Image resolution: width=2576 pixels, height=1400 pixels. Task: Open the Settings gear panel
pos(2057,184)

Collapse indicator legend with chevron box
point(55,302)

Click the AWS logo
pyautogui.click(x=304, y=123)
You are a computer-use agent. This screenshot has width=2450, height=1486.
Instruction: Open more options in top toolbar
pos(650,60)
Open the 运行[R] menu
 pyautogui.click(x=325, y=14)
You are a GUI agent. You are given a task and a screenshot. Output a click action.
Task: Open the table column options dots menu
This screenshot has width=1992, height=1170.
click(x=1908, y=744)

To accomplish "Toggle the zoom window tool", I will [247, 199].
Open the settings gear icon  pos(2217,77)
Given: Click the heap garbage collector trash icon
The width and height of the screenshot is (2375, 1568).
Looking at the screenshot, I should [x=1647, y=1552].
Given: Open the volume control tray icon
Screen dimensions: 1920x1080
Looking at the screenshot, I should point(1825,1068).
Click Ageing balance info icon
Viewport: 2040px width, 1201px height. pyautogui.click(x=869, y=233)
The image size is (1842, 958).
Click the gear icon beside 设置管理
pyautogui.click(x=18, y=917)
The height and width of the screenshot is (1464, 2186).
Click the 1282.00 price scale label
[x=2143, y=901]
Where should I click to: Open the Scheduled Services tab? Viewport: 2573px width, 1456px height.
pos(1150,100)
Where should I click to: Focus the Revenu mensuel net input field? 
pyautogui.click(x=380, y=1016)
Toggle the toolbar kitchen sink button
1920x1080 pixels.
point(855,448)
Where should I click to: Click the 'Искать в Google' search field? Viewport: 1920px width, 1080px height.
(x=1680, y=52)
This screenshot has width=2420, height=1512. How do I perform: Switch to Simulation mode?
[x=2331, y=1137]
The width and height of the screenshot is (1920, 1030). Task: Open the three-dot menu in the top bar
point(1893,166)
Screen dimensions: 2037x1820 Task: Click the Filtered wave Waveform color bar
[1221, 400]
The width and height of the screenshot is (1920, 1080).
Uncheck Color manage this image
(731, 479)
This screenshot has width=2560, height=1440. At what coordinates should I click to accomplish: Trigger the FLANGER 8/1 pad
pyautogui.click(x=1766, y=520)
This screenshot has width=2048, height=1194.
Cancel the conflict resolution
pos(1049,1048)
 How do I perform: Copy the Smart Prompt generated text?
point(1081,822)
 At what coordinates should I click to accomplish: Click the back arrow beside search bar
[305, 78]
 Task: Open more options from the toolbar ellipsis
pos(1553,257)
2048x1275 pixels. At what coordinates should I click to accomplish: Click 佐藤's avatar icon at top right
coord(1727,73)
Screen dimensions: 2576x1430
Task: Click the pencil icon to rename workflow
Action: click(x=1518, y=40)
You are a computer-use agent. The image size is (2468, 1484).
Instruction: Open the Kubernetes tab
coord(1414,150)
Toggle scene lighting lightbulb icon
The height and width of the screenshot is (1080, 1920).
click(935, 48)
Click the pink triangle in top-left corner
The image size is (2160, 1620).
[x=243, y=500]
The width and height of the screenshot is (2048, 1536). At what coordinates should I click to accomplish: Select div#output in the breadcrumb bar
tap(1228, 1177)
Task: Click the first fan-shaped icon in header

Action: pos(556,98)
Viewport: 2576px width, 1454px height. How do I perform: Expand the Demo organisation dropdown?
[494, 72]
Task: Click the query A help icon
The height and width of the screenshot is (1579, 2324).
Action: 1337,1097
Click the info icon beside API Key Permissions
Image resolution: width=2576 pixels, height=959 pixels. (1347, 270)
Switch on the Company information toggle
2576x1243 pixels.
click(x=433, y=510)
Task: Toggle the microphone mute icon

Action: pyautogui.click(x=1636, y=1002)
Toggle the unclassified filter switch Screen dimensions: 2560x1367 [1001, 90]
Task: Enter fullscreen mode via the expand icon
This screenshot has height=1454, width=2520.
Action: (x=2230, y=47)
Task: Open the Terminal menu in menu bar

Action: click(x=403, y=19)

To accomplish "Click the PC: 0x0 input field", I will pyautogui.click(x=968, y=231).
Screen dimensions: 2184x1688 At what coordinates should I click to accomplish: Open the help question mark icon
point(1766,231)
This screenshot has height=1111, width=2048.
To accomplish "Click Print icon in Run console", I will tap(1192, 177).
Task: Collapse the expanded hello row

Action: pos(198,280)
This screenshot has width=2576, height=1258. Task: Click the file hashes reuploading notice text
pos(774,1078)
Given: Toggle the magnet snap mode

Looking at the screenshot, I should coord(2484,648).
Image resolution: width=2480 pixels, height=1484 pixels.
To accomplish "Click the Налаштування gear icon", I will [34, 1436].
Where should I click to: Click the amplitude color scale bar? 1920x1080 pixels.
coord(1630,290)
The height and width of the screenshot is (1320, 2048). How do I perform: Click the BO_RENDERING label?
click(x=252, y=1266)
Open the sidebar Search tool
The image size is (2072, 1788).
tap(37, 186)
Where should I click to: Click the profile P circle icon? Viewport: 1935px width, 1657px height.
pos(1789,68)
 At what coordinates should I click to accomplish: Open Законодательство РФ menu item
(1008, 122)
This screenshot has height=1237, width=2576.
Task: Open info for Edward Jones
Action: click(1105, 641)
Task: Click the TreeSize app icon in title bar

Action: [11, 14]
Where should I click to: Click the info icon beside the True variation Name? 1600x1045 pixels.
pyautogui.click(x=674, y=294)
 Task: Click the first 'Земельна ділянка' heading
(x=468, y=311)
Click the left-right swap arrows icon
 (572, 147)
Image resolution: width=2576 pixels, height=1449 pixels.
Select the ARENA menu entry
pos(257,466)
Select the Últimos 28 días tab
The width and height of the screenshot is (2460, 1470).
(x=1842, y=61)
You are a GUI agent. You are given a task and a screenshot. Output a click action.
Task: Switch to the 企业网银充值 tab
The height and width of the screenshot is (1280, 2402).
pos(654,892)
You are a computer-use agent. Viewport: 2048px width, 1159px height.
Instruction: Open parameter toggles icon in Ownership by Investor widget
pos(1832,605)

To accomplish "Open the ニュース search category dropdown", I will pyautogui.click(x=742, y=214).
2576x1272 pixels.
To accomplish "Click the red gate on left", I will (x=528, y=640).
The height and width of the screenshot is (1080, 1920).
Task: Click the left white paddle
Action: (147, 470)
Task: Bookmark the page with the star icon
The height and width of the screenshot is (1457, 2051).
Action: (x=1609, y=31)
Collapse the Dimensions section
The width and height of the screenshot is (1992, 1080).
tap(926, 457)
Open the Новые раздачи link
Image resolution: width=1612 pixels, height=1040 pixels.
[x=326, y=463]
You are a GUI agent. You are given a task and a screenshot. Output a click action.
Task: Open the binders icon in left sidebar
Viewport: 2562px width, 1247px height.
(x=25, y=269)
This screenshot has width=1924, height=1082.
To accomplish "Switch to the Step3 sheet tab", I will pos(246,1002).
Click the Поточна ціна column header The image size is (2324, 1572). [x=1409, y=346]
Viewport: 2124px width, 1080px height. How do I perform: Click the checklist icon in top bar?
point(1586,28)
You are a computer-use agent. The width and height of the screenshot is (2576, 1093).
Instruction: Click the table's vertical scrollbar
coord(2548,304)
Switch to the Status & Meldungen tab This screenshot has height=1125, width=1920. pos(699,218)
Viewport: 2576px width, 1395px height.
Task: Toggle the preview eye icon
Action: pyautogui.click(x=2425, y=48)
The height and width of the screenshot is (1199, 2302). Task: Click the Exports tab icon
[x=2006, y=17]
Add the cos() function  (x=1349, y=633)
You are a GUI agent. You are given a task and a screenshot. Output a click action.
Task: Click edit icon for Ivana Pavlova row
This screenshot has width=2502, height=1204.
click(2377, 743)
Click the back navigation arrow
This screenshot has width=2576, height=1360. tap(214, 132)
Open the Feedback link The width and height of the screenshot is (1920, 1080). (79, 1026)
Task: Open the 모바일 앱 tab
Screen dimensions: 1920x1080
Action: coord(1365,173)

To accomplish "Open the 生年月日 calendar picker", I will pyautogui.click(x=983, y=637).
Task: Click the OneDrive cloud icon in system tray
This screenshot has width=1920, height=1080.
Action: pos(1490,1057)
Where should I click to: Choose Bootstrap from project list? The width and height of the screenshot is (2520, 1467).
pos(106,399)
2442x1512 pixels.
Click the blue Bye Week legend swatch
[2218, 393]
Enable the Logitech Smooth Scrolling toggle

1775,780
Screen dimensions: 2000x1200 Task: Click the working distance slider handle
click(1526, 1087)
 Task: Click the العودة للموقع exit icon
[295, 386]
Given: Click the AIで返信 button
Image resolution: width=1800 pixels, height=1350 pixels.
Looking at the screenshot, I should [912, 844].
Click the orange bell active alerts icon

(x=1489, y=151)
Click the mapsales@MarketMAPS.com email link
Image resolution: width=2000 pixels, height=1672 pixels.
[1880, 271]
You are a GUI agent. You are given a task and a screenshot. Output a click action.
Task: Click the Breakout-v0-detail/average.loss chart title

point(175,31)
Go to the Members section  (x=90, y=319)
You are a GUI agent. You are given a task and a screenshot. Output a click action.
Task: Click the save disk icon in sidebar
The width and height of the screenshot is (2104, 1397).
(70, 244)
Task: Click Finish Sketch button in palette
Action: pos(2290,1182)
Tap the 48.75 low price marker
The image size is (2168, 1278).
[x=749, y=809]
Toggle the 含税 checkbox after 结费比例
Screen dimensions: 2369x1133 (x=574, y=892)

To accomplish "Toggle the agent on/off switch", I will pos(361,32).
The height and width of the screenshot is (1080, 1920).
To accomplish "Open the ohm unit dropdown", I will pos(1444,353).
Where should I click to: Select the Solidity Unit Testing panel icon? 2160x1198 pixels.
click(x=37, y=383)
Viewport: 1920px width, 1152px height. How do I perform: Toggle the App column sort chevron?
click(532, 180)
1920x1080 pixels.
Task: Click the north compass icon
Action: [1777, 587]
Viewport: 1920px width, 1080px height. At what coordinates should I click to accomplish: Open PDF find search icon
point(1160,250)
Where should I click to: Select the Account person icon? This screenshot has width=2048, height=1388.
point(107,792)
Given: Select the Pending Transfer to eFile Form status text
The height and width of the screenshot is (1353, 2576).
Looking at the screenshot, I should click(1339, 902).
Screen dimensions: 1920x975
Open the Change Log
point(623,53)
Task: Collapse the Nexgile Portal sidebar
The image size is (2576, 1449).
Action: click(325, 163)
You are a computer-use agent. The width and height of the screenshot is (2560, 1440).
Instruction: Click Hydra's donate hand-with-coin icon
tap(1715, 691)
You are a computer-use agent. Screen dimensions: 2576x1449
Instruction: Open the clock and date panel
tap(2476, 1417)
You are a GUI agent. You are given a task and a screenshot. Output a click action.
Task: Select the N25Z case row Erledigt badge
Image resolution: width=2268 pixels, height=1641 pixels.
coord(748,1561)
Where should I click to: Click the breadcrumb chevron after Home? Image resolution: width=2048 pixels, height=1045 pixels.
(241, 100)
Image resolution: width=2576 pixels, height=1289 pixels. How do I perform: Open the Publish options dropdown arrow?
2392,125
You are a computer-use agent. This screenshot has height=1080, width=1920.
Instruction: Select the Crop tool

Goal of the exercise:
Copy each line above where "sidebar" appears.

Response box:
Open the sidebar Search tool
Task: Open the binders icon in left sidebar
Task: Click the save disk icon in sidebar
Task: Collapse the Nexgile Portal sidebar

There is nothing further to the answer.